_Reading passage_
☆ ☆ ☆ ☆ ☆ ☆ ☆
If you have diabetes, you need to make sure your blood pressure is well controlled and a healthy lifestyle will help you achieve this. Find out what you need to do and why it’s vital.

Diabetes and high blood pressure

About a quarter of people with type 1 diabetes and 80% of people with type 2 diabetes have high blood pressure.

Having diabetes raises your risk of heart disease, stroke, kidney disease and other health problems. And having high blood pressure also raises this risk.

If you have diabetes and high blood pressure together, this raises your risk of health problems even more. For instance, it puts you more at risk of developing diabetes complications with feet, eyes and your kidneys.

If you need help with bringing your blood pressure down, you should:

  • Stick to a healthy diet with less salt plus more fruit and veg. Salt raises your blood pressure, so the more you have the higher your blood pressure.
  • Limit your alcohol intake because alcohol causes your blood pressure to go up, so stay within the recommended 14 units a week.
  • Lose weight because being overweight makes your heart work harder to pump blood around your body, which can raise your blood pressure.
☆ ☆ ☆ ☆ ☆ ☆ ☆
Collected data
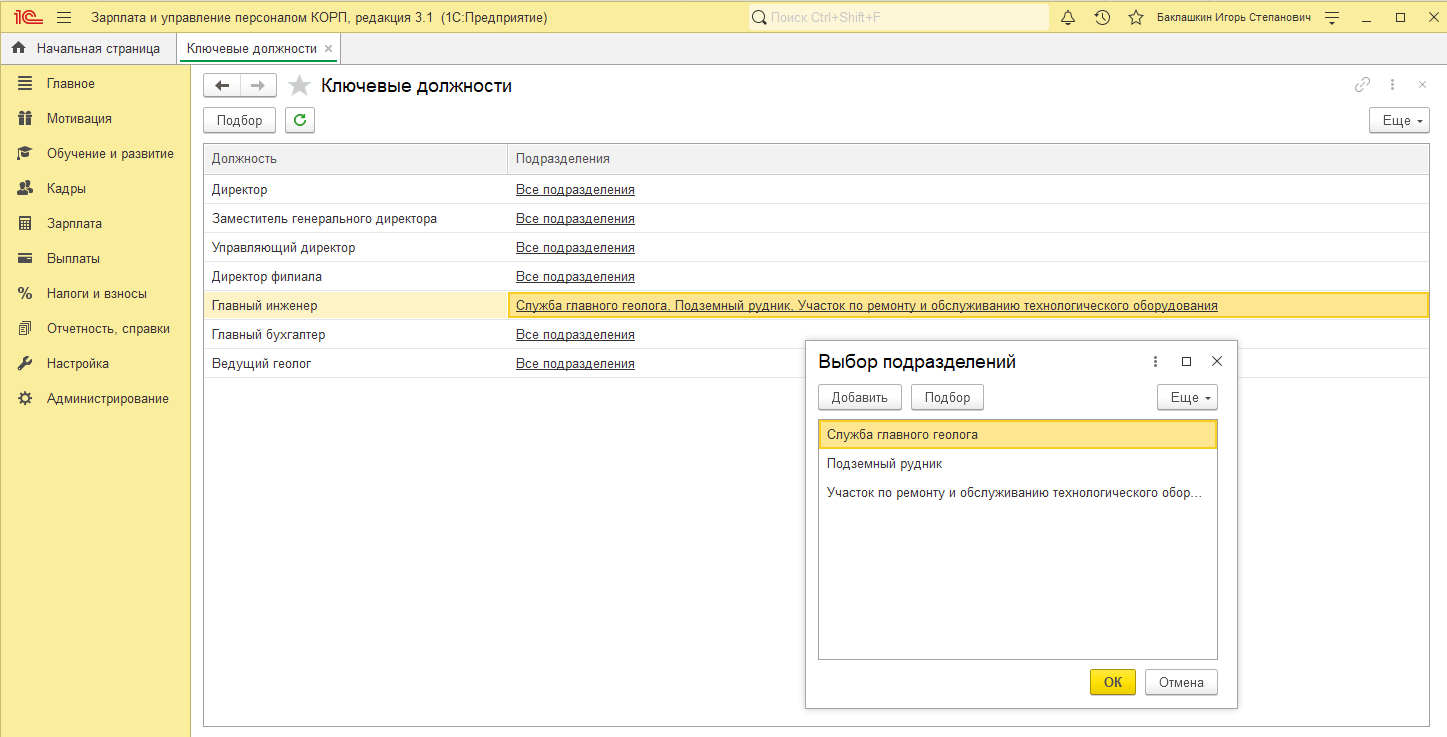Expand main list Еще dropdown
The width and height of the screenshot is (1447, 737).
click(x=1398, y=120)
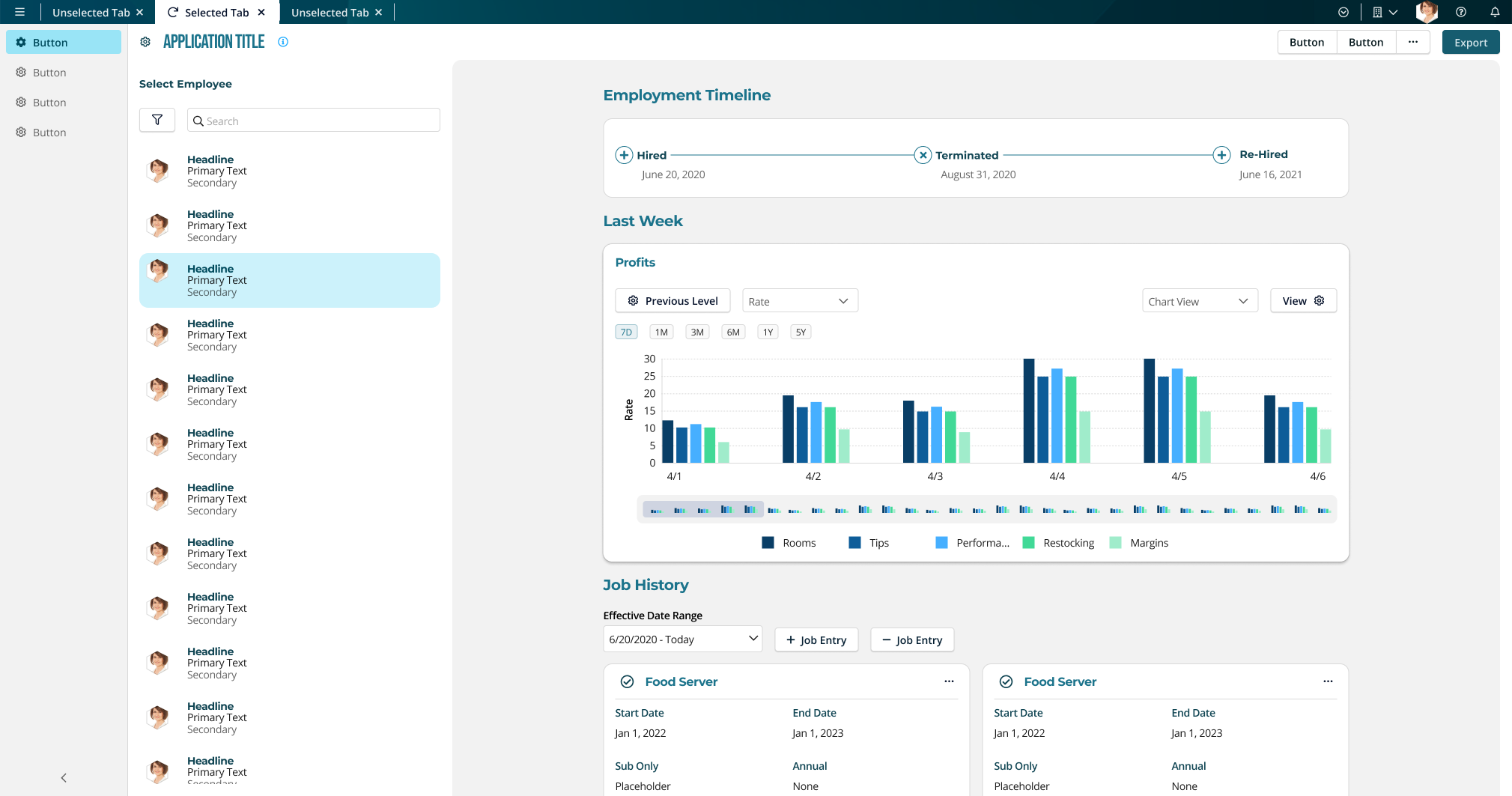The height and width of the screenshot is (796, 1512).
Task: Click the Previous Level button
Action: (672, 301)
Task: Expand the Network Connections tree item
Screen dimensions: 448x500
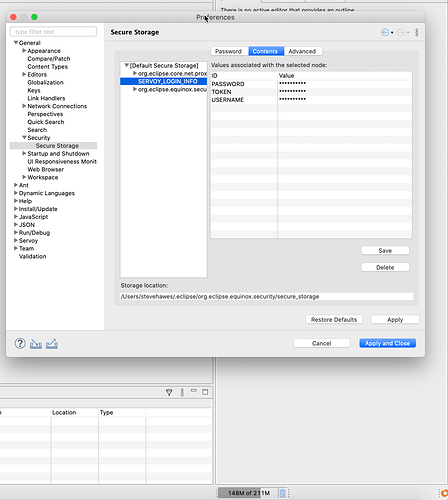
☆ ☆ ☆ ☆ ☆ ☆ ☆
_Exercise tasks_
[a] Repeat a part of the text on diabetes and blood pressure word for word, beginning at the words "If you have diabetes, you" and stopping after the words "why it’s vital.".
[b] Pick up the text on diabetes and high blood pressure after its last sentence and continue writing it.
The records are separate material and have no connection to the diabetes text.

_Answers given_
[a]
If you have diabetes, you need to make sure your blood pressure is well controlled and a healthy lifestyle will help you achieve this. Find out what you need to do and why it’s vital.

[b]
  • Get active and take regular exercise, to keep your heart and blood vessels in good condition, which lowers blood pressure.
  • Cut down on caffeine as more than four cups of coffee a day may increase your blood pressure. 
  • Stop smoking, which may not cause high blood pressure but puts you at a higher risk of a heart attack and stroke.
  • Get a good night's sleep because long-term lack of sleep is linked to a rise in blood pressure, so getting at least six hours of sleep a night is advised.

Medication for high blood pressure

Many people with diabetes take medication to treat blood pressure, but your healthcare team will advise you on this after you have been tested.

So why not be healthier now and keep your blood pressure in check.